××夫婦、溺愛のなれそめ

「そのままで、じゅうぶん綺麗だよ」

……いや、そうでなくて。そう言ってくれるのは嬉しいんだけど、私が聞きたいことと違う。

ツッコミたい衝動を抑えていると、神藤さんが思わぬアシストをくれた。

「待ち合わせ時間より早く着きそうですから、化粧室でメイク直ししてください。ドレスコードなしの料亭なので、その格好で大丈夫だと思います」

そうそう、そういう具体的な情報が欲しかったのよ。

もしかしてレヴィって、育ってきた環境が違うせいでちょっと天然なのかしら?

結婚詐欺師にコロッと騙されちゃうし、お父様が『結婚できなかったらグループを追い出す』って言う気持ちがわからないでもないような。

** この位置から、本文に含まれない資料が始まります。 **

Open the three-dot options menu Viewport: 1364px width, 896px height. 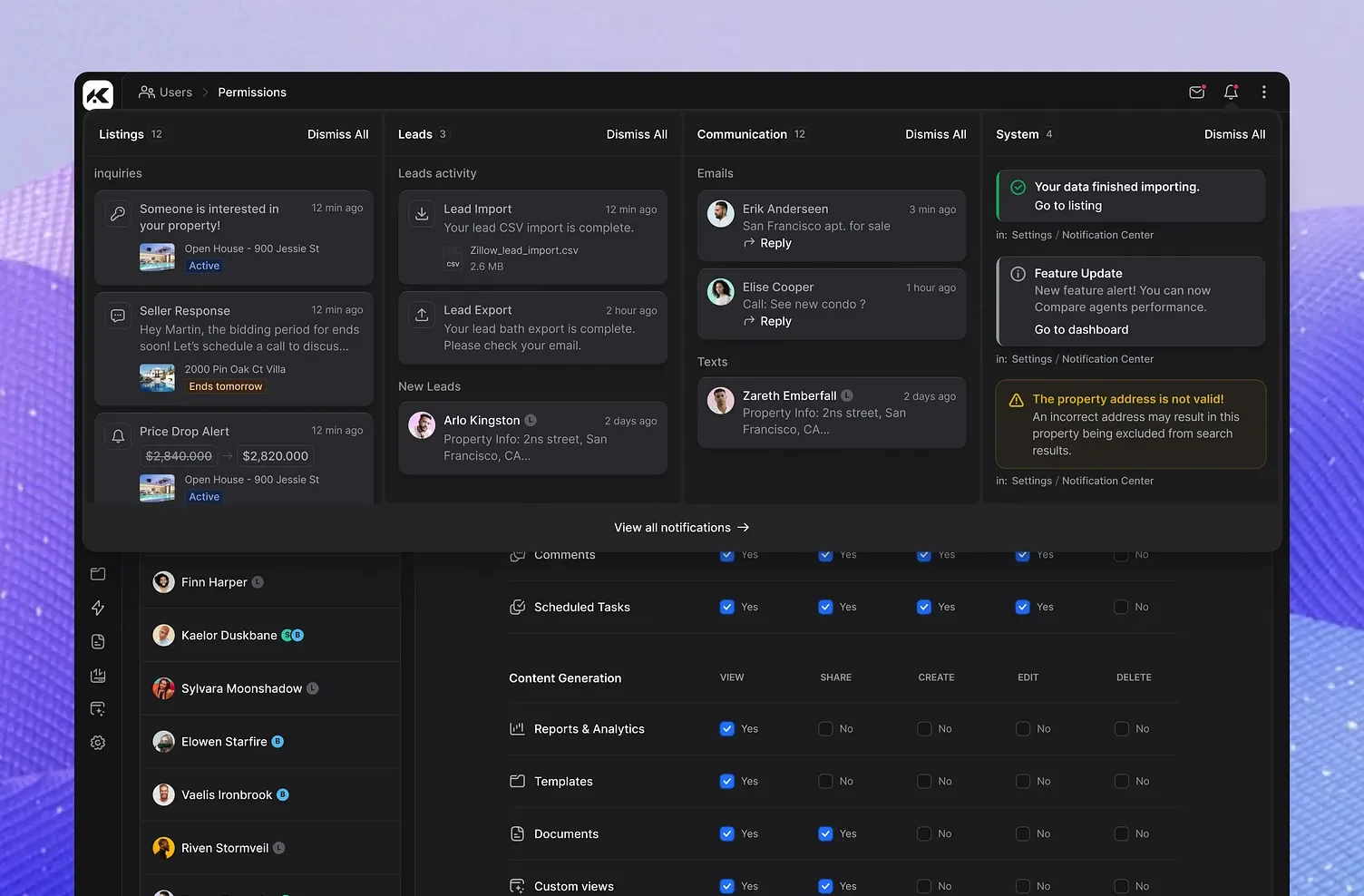1263,93
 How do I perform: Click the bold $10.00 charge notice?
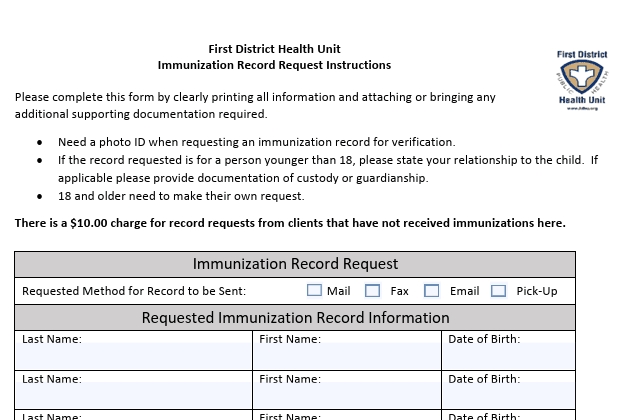click(290, 222)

もうちょっと世間を知ってから人の上に立てってことよね、きっと。

「ありがとう」

二人に対してお礼を言うと、車は騒がしい車道を離れ、閑静な住宅が並ぶ方面へさしかかった。

まだ結婚相手のこともよく知らないのに、今からそのお父様に会うことになる。

「ぼろを出さないように気をつけなきゃね」

レヴィの横で深呼吸をして、緊張を和らげようと試みる。そんな私の手を、彼はそっと握ってくれた。

『大丈夫だよ』と言うように。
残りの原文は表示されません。